Background Information: In Chapter 7 of our textbook, sensation seeking is discussed in detail as one of the dimensions of personality postulated to have a physiological basis. You may recall that sensation seeking is the tendency to seek out thrilling and exciting activities, take risks, and avoid boredom. As well, Hebb developed the theory of optimal level of arousal, which was used by Eysenck in his theory of extraversion. Zuckerman developed a questionnaire designed to measure the extent to which a person needs novel or exciting experiences, and enjoys the thrills and excitement associated with them. He called the questionnaire the Sensation-Seeking Scale. We are going to examine this scale for our Lab.
Also, in Chapter 2, we examined S-data(self-report), which has various pros and cons for its use in personality assessment. We will also be applying this section to this lab.
Goal: Apply critical thinking about S-data in evaluating personality within the context of the example of sensation-seeking.
Step 1: Complete Zuckerman’s Sensation-Seeking Questionnaire, which is attached to this lab.
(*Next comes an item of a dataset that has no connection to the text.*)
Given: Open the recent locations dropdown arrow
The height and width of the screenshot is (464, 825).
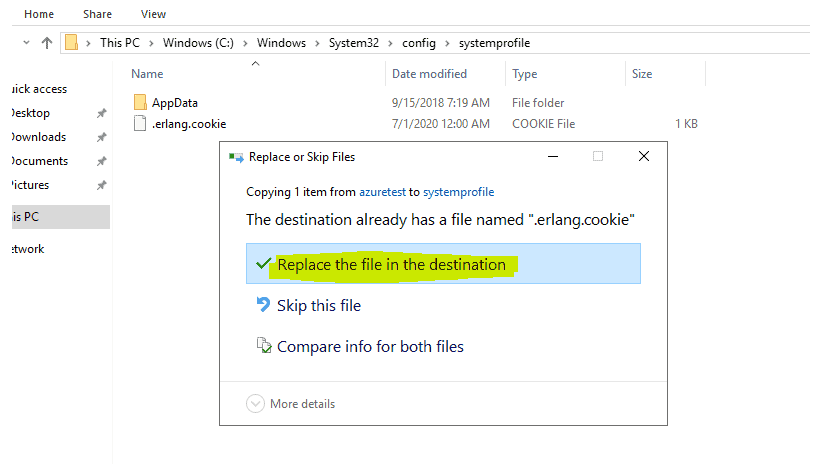Looking at the screenshot, I should pos(25,43).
Compute your score as instructed at the bottom of the measure.
Step 2: Write a short-essay response answering the following questions (500 words).
In what way does this measure reflect Zuckerman’s sensation-seeking theory in general?
Do these items accurately capture what you understand to be “sensation seeking”? Which one(s) in particular?
Do you think your score reflects your idea of your own sensation seeking? Or, did you score low on sensation seeking but previously thought of yourself as a risk-taker? Or maybe did you score higher than you thought you would? Why might that be?
What are the advantages of using S-data to collect information about this personality correlate? What might be the disadvantages?